The geochemical properties of the sediments were investigated using a Niton XL3t GOLDD X-Ray Fluorescence analyser (fpXRF) mounted in a shield. This is a rapid and sample non-destructive technique widely employed for the geochemical characterisation of soil and sediment samples (Krauskopf and Bird 1994; Kalnicky and Singhvi 2001; Haliuc et al. 2016; Florescu et al. 2017). The accuracy of the technique was corroborated by analyses of a certified reference material (CRM) as part of the measurement sequence, NCS DC73308 (Chinese stream sediment). Only those elements where the relative percent difference between the concentration reported for the reference material, and the concentration measured by the fpXRF was < 10% are  given. The instrument’s performance is discussed by Shuttleworth et al. (2014).

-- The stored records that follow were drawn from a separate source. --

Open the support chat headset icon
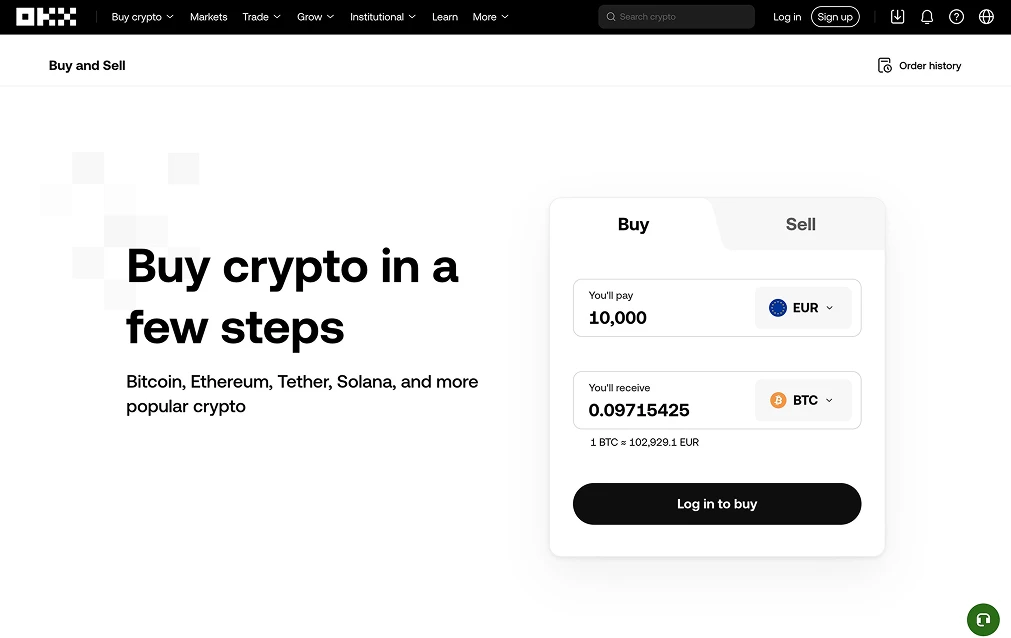This screenshot has width=1011, height=638. click(x=983, y=619)
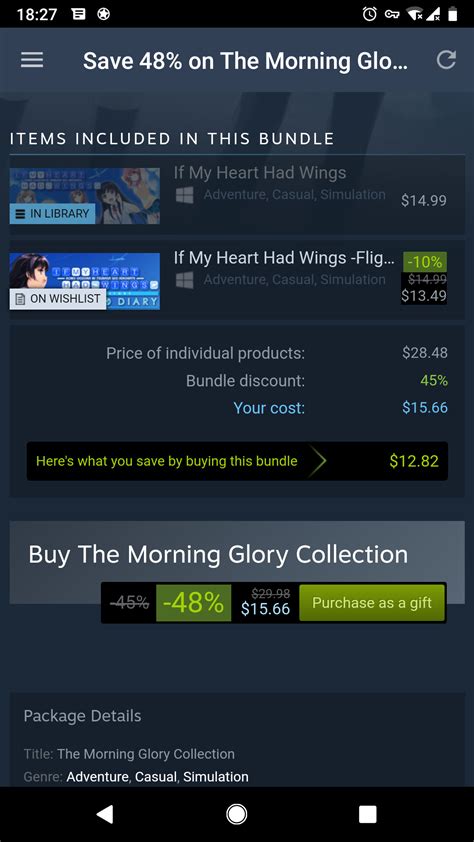Tap the battery indicator in the status bar
Screen dimensions: 474x842
point(453,14)
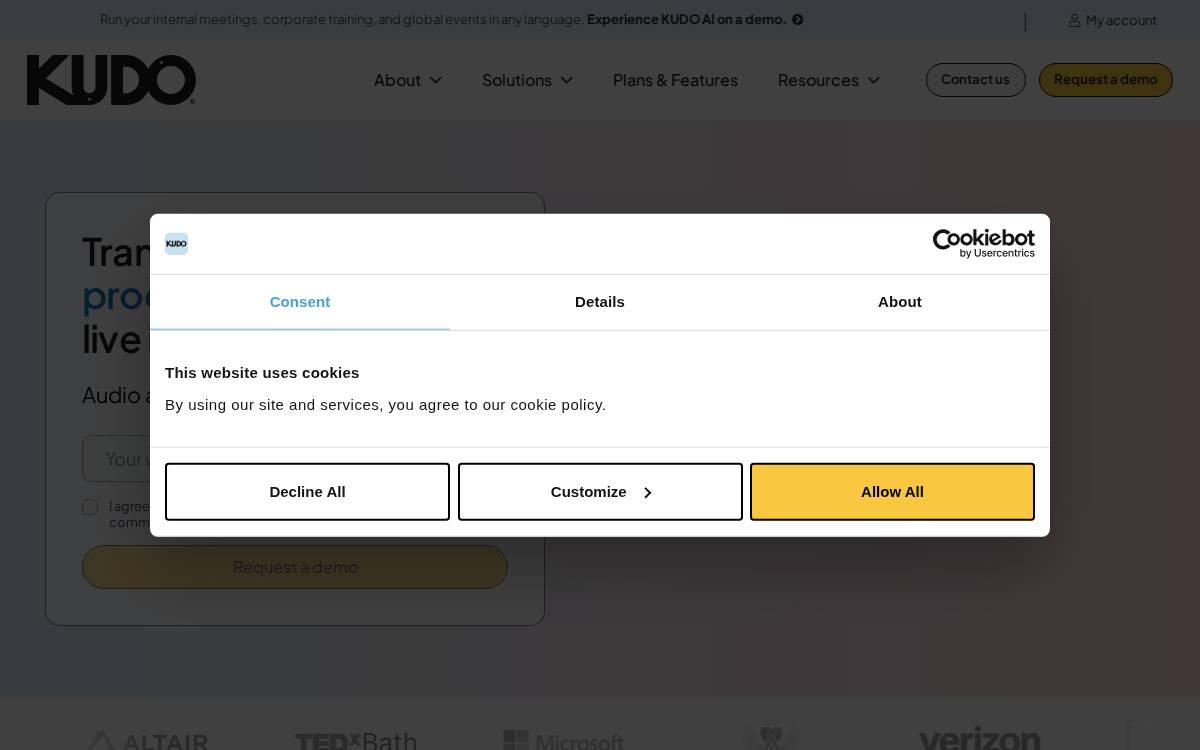The width and height of the screenshot is (1200, 750).
Task: Click the Altair logo in client strip
Action: [147, 741]
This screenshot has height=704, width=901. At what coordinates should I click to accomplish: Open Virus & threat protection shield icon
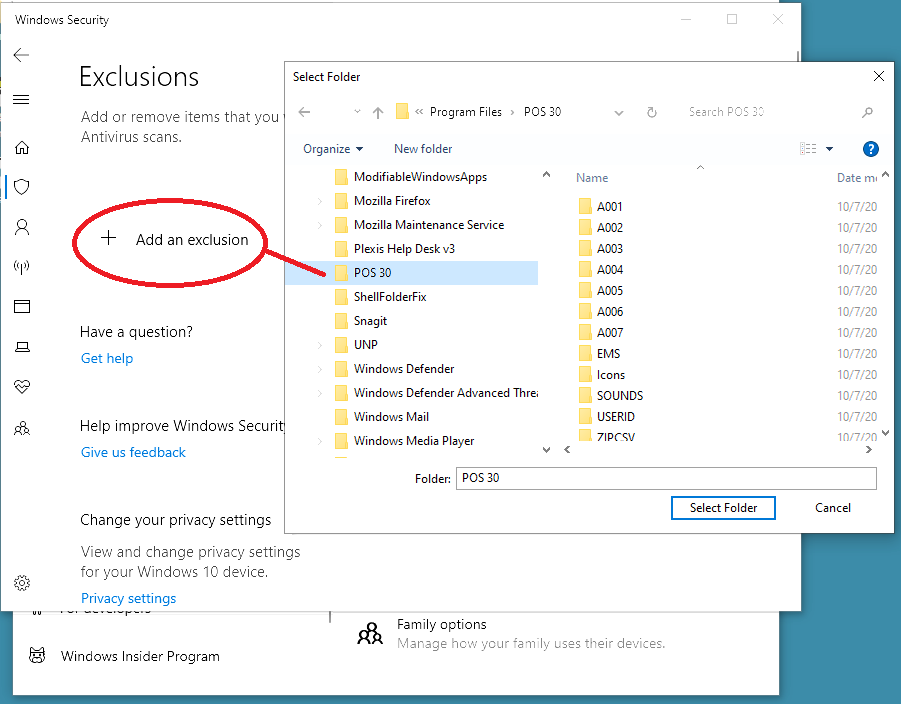[x=21, y=187]
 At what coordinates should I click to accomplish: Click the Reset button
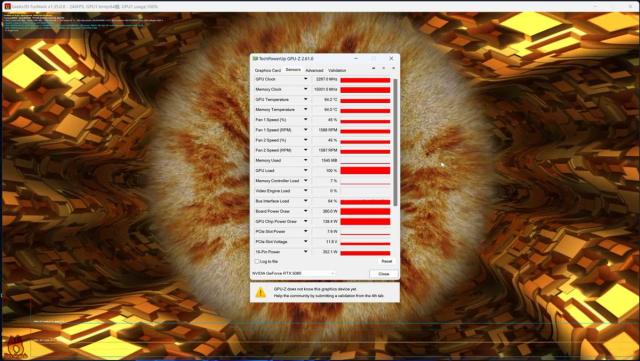coord(386,261)
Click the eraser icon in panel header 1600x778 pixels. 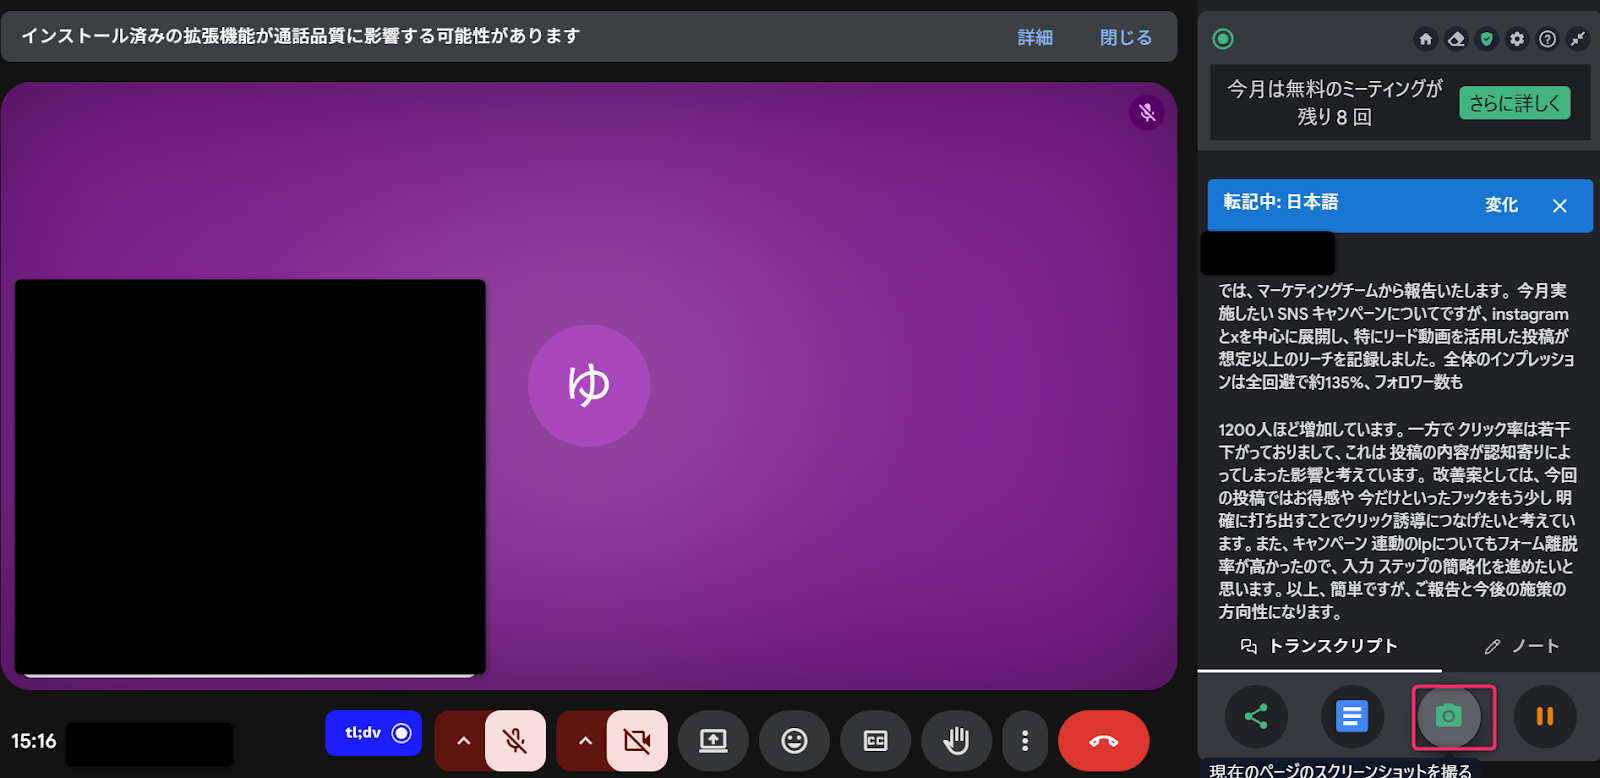(x=1456, y=39)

A suite of selected mineral magnetic measurements was made. Magnetic susceptibility was determined using a Bartington Instruments Ltd MS2 meter and MS2B sensor at both low and high frequency in order to allow the calculation of both low frequency (χ) and frequency dependent magnetic susceptibility (χfd) (Dearing 1999). Anhysteretic remanent magnetisation (ARM) was induced using a Molspin AF demagnetiser, while for saturated isothermal remanent magnetisation (SIRM) (magnetic field 1.0 mT), a Molspin Ltd pulse magnetiser was employed. A Minispin fluxgate magnetometer was used to determine the resultant magnetic remanences at each step (Walden et al. 1999; Akinyemi et al. 2013).

To estimate the total organic matter content of the samples, the loss-on-ignition (LOI) method was used, whereby the weight loss of material dried at 105 °C and burned at 550 °C was determined and expressed as a percentage of loss-on-ignition (Heiri et al. 2001; Veres 2002; Santisteban et al. 2004).

The particle size distribution of the samples was measured using a Horiba Partica LA-950 V2 particle size analyser. The instrument employs a laser diffraction method in order to estimate the particle size range within a sample. Ashed samples (following LOI determination) in an aqueous suspension were analysed employing a protocol to minimise uncertainties (i.e. a common sample circulation time (2 min) and period of ultrasonication (2 min) making repeat measurements (3)) (Haliuc et al. 2016). This instrument complies with ISO 13320 (particle size analysis–laser diffraction methods) with a documented accuracy of 3% on the median of a broad distribution standards with a precision of 0.1%.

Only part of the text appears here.